═══ Records provided ═══
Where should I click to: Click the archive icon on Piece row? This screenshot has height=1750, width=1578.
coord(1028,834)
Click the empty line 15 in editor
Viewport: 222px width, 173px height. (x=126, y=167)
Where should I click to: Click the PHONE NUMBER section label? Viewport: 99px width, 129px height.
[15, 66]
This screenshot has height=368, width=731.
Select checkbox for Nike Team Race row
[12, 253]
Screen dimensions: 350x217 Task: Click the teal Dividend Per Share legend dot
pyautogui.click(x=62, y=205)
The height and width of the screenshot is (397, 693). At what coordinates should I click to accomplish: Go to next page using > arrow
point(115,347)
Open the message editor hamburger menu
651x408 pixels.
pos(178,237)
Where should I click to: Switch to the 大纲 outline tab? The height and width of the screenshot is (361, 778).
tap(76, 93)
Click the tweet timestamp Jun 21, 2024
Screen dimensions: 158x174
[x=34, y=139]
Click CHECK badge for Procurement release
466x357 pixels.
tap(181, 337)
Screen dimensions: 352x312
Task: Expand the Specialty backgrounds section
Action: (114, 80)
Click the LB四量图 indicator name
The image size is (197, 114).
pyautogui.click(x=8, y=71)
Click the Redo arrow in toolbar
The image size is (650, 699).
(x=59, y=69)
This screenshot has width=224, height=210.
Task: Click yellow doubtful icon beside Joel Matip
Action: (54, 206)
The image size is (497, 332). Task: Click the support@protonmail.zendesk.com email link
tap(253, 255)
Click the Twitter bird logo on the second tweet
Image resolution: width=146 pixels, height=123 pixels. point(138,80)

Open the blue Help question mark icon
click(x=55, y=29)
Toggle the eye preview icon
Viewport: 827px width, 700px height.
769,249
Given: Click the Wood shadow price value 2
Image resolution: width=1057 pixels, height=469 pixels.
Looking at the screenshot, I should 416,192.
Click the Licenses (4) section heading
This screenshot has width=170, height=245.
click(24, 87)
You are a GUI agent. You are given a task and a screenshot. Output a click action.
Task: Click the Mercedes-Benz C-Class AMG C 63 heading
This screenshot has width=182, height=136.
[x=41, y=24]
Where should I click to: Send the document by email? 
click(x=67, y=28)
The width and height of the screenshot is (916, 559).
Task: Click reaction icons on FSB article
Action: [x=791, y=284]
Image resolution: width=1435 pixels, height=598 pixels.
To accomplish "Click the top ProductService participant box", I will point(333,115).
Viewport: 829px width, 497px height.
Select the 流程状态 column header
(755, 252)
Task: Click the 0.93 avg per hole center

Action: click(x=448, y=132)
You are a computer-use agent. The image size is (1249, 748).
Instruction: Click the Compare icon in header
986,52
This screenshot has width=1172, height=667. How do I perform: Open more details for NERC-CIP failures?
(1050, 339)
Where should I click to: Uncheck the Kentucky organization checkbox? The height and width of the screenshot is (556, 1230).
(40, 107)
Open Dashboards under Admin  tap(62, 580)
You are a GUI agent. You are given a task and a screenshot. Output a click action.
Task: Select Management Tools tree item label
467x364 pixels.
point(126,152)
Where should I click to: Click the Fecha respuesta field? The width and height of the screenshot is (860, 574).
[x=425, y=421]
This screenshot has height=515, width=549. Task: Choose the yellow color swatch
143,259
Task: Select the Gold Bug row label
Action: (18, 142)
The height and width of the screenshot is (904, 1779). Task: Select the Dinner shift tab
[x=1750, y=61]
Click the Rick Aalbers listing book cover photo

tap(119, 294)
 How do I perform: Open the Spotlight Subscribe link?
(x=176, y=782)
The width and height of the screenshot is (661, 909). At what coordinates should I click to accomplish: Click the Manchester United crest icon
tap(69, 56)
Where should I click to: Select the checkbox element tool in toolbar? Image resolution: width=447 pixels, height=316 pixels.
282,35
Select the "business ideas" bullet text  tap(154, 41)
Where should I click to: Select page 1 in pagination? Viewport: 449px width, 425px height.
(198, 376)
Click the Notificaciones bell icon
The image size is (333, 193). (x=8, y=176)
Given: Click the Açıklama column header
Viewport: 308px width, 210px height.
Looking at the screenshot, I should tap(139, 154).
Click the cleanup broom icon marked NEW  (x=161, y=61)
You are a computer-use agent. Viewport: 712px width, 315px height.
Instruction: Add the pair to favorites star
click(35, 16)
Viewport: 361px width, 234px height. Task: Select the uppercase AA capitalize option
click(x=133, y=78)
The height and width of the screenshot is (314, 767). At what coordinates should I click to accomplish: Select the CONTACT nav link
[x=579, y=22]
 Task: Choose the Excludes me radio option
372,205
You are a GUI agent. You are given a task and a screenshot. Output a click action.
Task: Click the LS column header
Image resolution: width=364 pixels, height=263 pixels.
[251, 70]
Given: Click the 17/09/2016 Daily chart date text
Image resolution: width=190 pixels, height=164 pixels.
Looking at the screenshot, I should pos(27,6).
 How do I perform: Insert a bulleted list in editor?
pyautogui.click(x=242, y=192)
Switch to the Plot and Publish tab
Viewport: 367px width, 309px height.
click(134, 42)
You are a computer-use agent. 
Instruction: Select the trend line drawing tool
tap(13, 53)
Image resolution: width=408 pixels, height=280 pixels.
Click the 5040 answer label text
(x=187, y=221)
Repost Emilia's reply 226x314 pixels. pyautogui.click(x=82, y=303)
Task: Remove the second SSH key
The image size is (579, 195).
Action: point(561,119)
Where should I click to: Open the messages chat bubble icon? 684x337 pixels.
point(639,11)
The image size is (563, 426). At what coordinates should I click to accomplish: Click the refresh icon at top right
═══
> _The task_: Copy exactly. Include the line containing "Viewport: 361px width, 234px" and every later line through the end of the listing, and nothing else.

> _Answer box_:
Viewport: 361px width, 234px height. Task: Select the uppercase AA capitalize option
click(x=133, y=78)
The height and width of the screenshot is (314, 767). At what coordinates should I click to accomplish: Select the CONTACT nav link
[x=579, y=22]
 Task: Choose the Excludes me radio option
372,205
You are a GUI agent. You are given a task and a screenshot. Output a click action.
Task: Click the LS column header
Image resolution: width=364 pixels, height=263 pixels.
[251, 70]
Given: Click the 17/09/2016 Daily chart date text
Image resolution: width=190 pixels, height=164 pixels.
Looking at the screenshot, I should pos(27,6).
 How do I perform: Insert a bulleted list in editor?
pyautogui.click(x=242, y=192)
Switch to the Plot and Publish tab
Viewport: 367px width, 309px height.
click(134, 42)
You are a computer-use agent. 
Instruction: Select the trend line drawing tool
tap(13, 53)
Image resolution: width=408 pixels, height=280 pixels.
Click the 5040 answer label text
(x=187, y=221)
Repost Emilia's reply 226x314 pixels. pyautogui.click(x=82, y=303)
Task: Remove the second SSH key
The image size is (579, 195).
Action: point(561,119)
Where should I click to: Open the messages chat bubble icon? 684x337 pixels.
point(639,11)
The image size is (563, 426). At what coordinates should I click to accomplish: Click the refresh icon at top right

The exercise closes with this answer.